-- BEGIN Provided records --

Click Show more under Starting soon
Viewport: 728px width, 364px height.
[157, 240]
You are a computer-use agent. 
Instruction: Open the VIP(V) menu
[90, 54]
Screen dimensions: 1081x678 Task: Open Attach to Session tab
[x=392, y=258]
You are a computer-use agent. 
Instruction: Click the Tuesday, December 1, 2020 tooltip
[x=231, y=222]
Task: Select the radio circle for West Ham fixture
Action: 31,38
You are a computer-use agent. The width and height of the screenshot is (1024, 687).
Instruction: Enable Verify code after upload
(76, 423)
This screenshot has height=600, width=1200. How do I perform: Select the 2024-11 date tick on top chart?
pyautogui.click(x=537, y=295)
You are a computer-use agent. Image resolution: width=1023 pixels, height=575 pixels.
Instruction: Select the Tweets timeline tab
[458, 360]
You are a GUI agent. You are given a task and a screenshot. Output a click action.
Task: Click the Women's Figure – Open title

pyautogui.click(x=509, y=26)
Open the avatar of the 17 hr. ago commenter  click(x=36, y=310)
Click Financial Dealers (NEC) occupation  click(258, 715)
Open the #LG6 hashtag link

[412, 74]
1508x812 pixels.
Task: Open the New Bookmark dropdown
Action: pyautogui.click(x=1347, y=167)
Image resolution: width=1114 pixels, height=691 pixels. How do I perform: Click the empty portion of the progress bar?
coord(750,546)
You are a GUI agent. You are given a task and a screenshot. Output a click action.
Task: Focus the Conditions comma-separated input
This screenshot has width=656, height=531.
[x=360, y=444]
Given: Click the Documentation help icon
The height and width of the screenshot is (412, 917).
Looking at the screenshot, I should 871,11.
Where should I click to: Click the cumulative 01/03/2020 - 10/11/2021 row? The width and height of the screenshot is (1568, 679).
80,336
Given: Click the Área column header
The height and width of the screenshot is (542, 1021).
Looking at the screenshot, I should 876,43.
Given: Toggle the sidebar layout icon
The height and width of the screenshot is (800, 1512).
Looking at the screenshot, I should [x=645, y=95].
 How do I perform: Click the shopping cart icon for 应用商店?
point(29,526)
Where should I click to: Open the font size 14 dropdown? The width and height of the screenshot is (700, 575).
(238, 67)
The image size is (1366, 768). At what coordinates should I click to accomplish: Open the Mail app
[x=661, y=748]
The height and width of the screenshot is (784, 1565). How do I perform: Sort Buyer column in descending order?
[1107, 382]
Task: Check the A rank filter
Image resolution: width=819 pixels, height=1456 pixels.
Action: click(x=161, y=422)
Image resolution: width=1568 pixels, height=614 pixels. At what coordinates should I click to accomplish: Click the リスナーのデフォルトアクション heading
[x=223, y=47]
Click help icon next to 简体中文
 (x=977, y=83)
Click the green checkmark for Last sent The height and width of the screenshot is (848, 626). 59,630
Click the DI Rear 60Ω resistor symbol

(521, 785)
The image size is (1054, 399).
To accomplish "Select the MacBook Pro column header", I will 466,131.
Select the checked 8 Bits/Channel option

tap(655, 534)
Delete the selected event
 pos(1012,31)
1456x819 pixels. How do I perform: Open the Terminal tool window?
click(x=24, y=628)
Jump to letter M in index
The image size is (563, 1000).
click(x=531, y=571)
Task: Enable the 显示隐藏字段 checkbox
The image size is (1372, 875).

-- END Provided records --

-- Task goal --
Arrange every line of the items above as a Markdown table with two columns, Row and Line. Number the rows in order and leave out the blank lines.

-- Task answer --
| Row | Line |
|---|---|
| 1 | Click Show more under Starting soon |
| 2 | Viewport: 728px width, 364px height. |
| 3 | [157, 240] |
| 4 | You are a computer-use agent.  |
| 5 | Instruction: Open the VIP(V) menu |
| 6 | [90, 54] |
| 7 | Screen dimensions: 1081x678 Task: Open Attach to Session tab |
| 8 | [x=392, y=258] |
| 9 | You are a computer-use agent.  |
| 10 | Instruction: Click the Tuesday, December 1, 2020 tooltip |
| 11 | [x=231, y=222] |
| 12 | Task: Select the radio circle for West Ham fixture |
| 13 | Action: 31,38 |
| 14 | You are a computer-use agent. The width and height of the screenshot is (1024, 687). |
| 15 | Instruction: Enable Verify code after upload |
| 16 | (76, 423) |
| 17 | This screenshot has height=600, width=1200. How do I perform: Select the 2024-11 date tick on top chart? |
| 18 | pyautogui.click(x=537, y=295) |
| 19 | You are a computer-use agent. Image resolution: width=1023 pixels, height=575 pixels. |
| 20 | Instruction: Select the Tweets timeline tab |
| 21 | [458, 360] |
| 22 | You are a GUI agent. You are given a task and a screenshot. Output a click action. |
| 23 | Task: Click the Women's Figure – Open title |
| 24 | pyautogui.click(x=509, y=26) |
| 25 | Open the avatar of the 17 hr. ago commenter  click(x=36, y=310) |
| 26 | Click Financial Dealers (NEC) occupation  click(258, 715) |
| 27 | Open the #LG6 hashtag link |
| 28 | [412, 74] |
| 29 | 1508x812 pixels. |
| 30 | Task: Open the New Bookmark dropdown |
| 31 | Action: pyautogui.click(x=1347, y=167) |
| 32 | Image resolution: width=1114 pixels, height=691 pixels. How do I perform: Click the empty portion of the progress bar? |
| 33 | coord(750,546) |
| 34 | You are a GUI agent. You are given a task and a screenshot. Output a click action. |
| 35 | Task: Focus the Conditions comma-separated input |
| 36 | This screenshot has width=656, height=531. |
| 37 | [x=360, y=444] |
| 38 | Given: Click the Documentation help icon |
| 39 | The height and width of the screenshot is (412, 917). |
| 40 | Looking at the screenshot, I should 871,11. |
| 41 | Where should I click to: Click the cumulative 01/03/2020 - 10/11/2021 row? The width and height of the screenshot is (1568, 679). |
| 42 | 80,336 |
| 43 | Given: Click the Área column header |
| 44 | The height and width of the screenshot is (542, 1021). |
| 45 | Looking at the screenshot, I should 876,43. |
| 46 | Given: Toggle the sidebar layout icon |
| 47 | The height and width of the screenshot is (800, 1512). |
| 48 | Looking at the screenshot, I should [x=645, y=95]. |
| 49 |  How do I perform: Click the shopping cart icon for 应用商店? |
| 50 | point(29,526) |
| 51 | Where should I click to: Open the font size 14 dropdown? The width and height of the screenshot is (700, 575). |
| 52 | (238, 67) |
| 53 | The image size is (1366, 768). At what coordinates should I click to accomplish: Open the Mail app |
| 54 | [x=661, y=748] |
| 55 | The height and width of the screenshot is (784, 1565). How do I perform: Sort Buyer column in descending order? |
| 56 | [1107, 382] |
| 57 | Task: Check the A rank filter |
| 58 | Image resolution: width=819 pixels, height=1456 pixels. |
| 59 | Action: click(x=161, y=422) |
| 60 | Image resolution: width=1568 pixels, height=614 pixels. At what coordinates should I click to accomplish: Click the リスナーのデフォルトアクション heading |
| 61 | [x=223, y=47] |
| 62 | Click help icon next to 简体中文 |
| 63 |  (x=977, y=83) |
| 64 | Click the green checkmark for Last sent The height and width of the screenshot is (848, 626). 59,630 |
| 65 | Click the DI Rear 60Ω resistor symbol |
| 66 | (521, 785) |
| 67 | The image size is (1054, 399). |
| 68 | To accomplish "Select the MacBook Pro column header", I will 466,131. |
| 69 | Select the checked 8 Bits/Channel option |
| 70 | tap(655, 534) |
| 71 | Delete the selected event |
| 72 |  pos(1012,31) |
| 73 | 1456x819 pixels. How do I perform: Open the Terminal tool window? |
| 74 | click(x=24, y=628) |
| 75 | Jump to letter M in index |
| 76 | The image size is (563, 1000). |
| 77 | click(x=531, y=571) |
| 78 | Task: Enable the 显示隐藏字段 checkbox |
| 79 | The image size is (1372, 875). |